Integrate Threat intelligence into endpoint detection and response
Why It's Important:
Attacks can happen within seconds yet many remain undetected for months. Long after the damage has been done.
Endpoints have become the primary vector for these attacks, since the endpoint provides attackers with a place from which to steal credentials, install additional malware, and move laterally within your organization. To make matters worse, endpoints are notoriously difficult to secure and manage, yet they often contain highly sensitive information and provide footholds for further attacks.
Automatic ingestion and application of emerging threat intelligence into an edr or endpoint security solution, for adaptive security and proactive defense.
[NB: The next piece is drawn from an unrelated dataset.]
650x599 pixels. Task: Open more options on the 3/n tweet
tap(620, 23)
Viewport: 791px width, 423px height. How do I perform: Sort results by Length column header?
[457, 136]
By delivering the latest IOAs and other artifacts, Falcon Intelligence enhances Falcon Host, CrowdStrike’s next-generation endpoint security solution. You can quickly and seamlessly detect and eliminate threats to your endpoints through instant updates. In addition to this native integration with Falcon Host, Falcon Intelligence offers APIs for use within other endpoint security and system management environments.
Terminating Ransomware Attacks, On the fly
Ransomware is quickly becoming one of the most damaging and disruptive attack types, targeting large and small organizations around the world, all in the interest of making a profit. In targeting the healthcare industry, Locky is a recent example of ransomware that the CrowdStrike Intelligence team was able to reverse engineer and effectively determine how to prevent its execution. Specifically, CrowdStrike Intelligence cracked Locky’s Domain Generation Algorithm in order to determine which C2 server domains Locky would use for encrypting files on a victim’s hard-drive (since these are constantly changing). Through this reverse engineering analysis, the CrowdStrike Intelligence team was able to predict and proactively block these C2 domains. Armed with this level of operational intelligence, CrowdStrike customers, their data and their endpoints, are immediately protected, with no manual effort required.